## OBJECTIVES:
A. In the madata project description, turn the paragraph beginning "By initialization madata harvests" into a short bulleted list that keeps its main facts.
B. Summarize the madata project description in two sentences.
C. Extend the madata project description past its final paragraph.

## TEXT PROVIDED:
========================================

Skip to main content

A tool for syncing the dataset-metadata between MADATA and Wikidata

Project description

madata

PyPI version

madata syncs the metadata of datasets between MADATA (Mannheim Data Repository) and Wikidata. It provides access to the MADATA metadata records directly in Python.

Table of contents

Installation

pip install madata

or

git clone https://github.com/UB-Mannheim/madata
cd madata/
pip install .

Initialization

By initialization madata harvests the MADATA OAI-PMH interface, stores the Dublin Core metadata records in records.OAI_DC and queries the Wikidata SPARQL endpoint for the list of metadata records published at MADATA. Example:

from madata import Metadata
records = Metadata()
print(records)
[('OAI', 'https://madata.bib.uni-mannheim.de/cgi/oai2'),
 ('MADATA records from OAI-PMH', 163),
 ('MADATA records at Wikidata', 1),
 ('In sync?', False)]

Every record rec in the the list records.OAI_DChas the following attributes: rec.metadata (structured metadata record), rec.header (structured header for a metadata record) and rec.raw (raw DC metadata record). The raw header is available via rec.header.raw. Additionally, a pandas-dataframe with metadata records is stored in records.OAI_DC_df.

========================================

## GIVEN MATERIAL:
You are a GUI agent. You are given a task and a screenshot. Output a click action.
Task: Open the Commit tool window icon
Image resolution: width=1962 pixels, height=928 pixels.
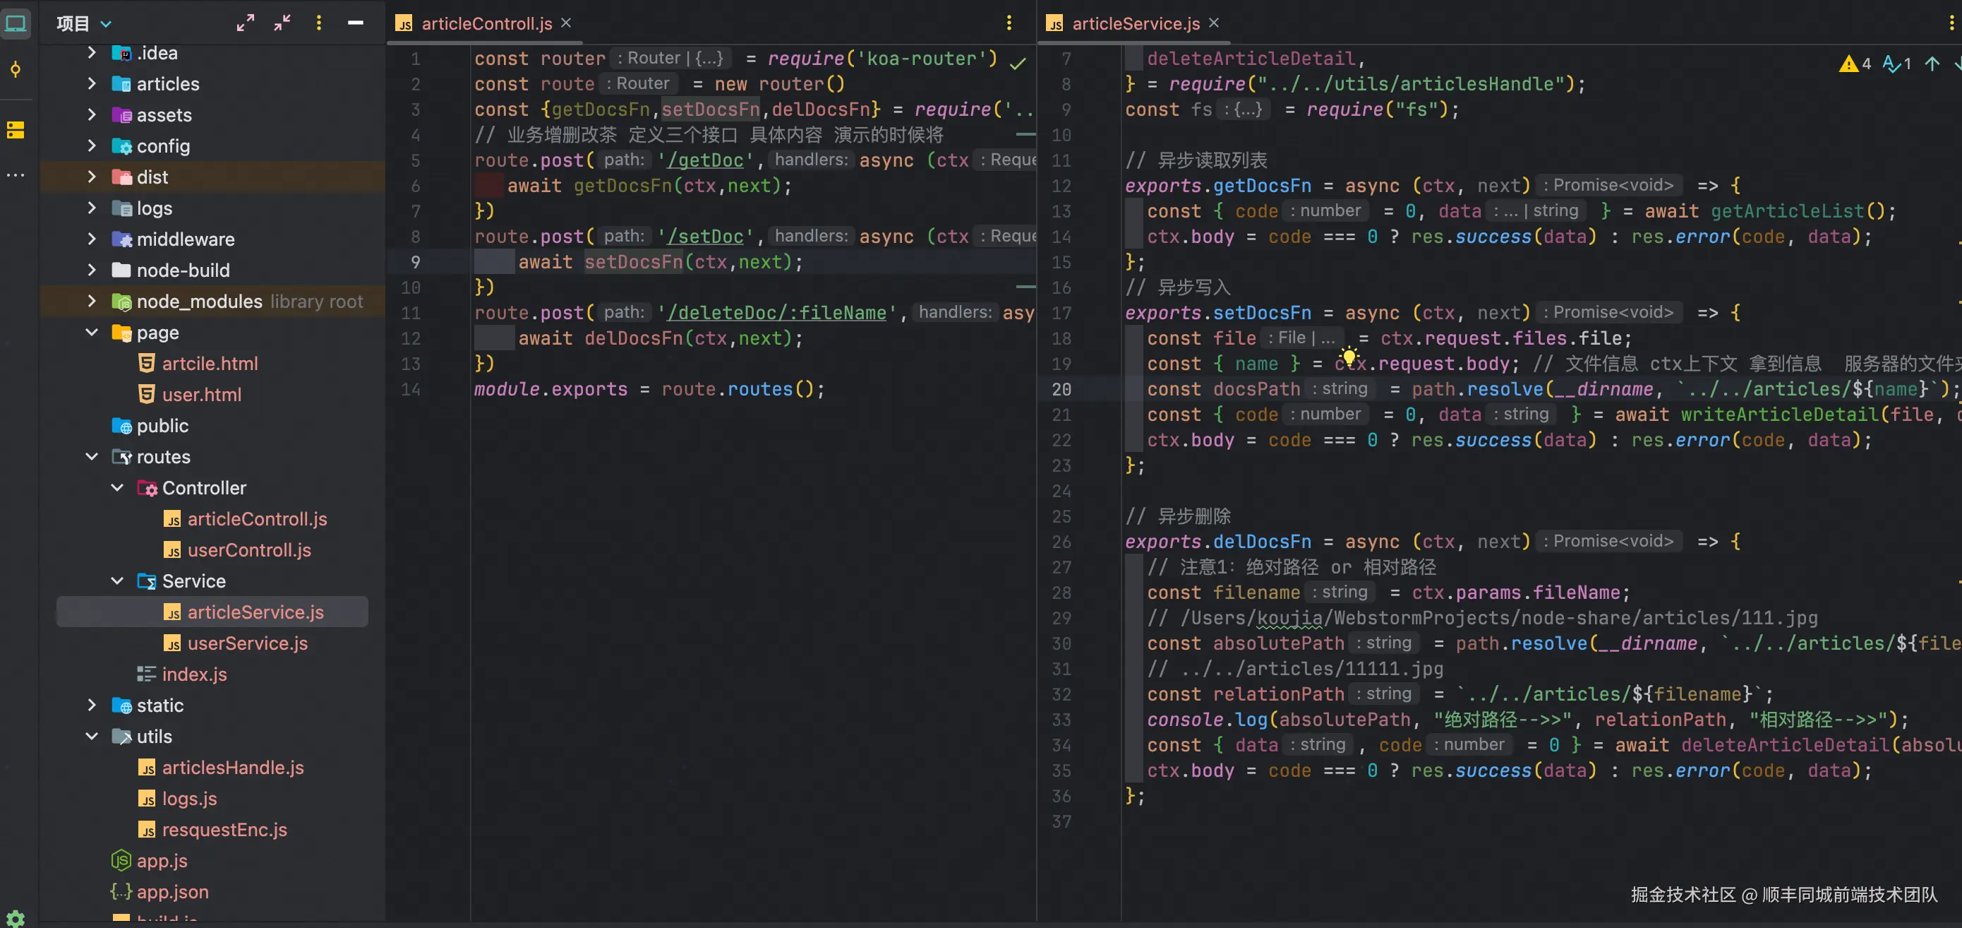15,70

========================================

## ANSWERS TO THE PROBLEMS:
A.
On initialization, madata:
- harvests the MADATA OAI-PMH interface
- stores the Dublin Core metadata records in records.OAI_DC
- queries the Wikidata SPARQL endpoint for the list of metadata records published at MADATA

B. madata syncs dataset metadata between MADATA (Mannheim Data Repository) and Wikidata, gives direct Python access to MADATA metadata records, and installs with pip or from its GitHub repository. On initialization it harvests the MADATA OAI-PMH interface, stores the Dublin Core records in records.OAI_DC (each with metadata, header and raw attributes, plus a pandas dataframe in records.OAI_DC_df), and queries the Wikidata SPARQL endpoint for MADATA records.

C.
Syncing

In order to upload the MADATA metadata records to Wikidata, you need an account at Wikidata. If you have an account, use

from madata import Metadata
records = Metadata()
records._sync()
>>> Wikidata username: 
>>> Wikidata password: 

Type your username and password, then madata starts to sync the metadata records at MADATA and Wikidata.

SPARQL queries

The MADATA-subset at Wikidata: https://w.wiki/6s7R.

Project details


Download files

Download the file for your platform. If you're not sure which to choose, learn more about installing packages.

Source Distribution

madata-0.2.0.tar.gz (5.3 kB view hashes)

Uploaded Source

Built Distribution

madata-0.2.0-py3-none-any.whl (5.9 kB view hashes)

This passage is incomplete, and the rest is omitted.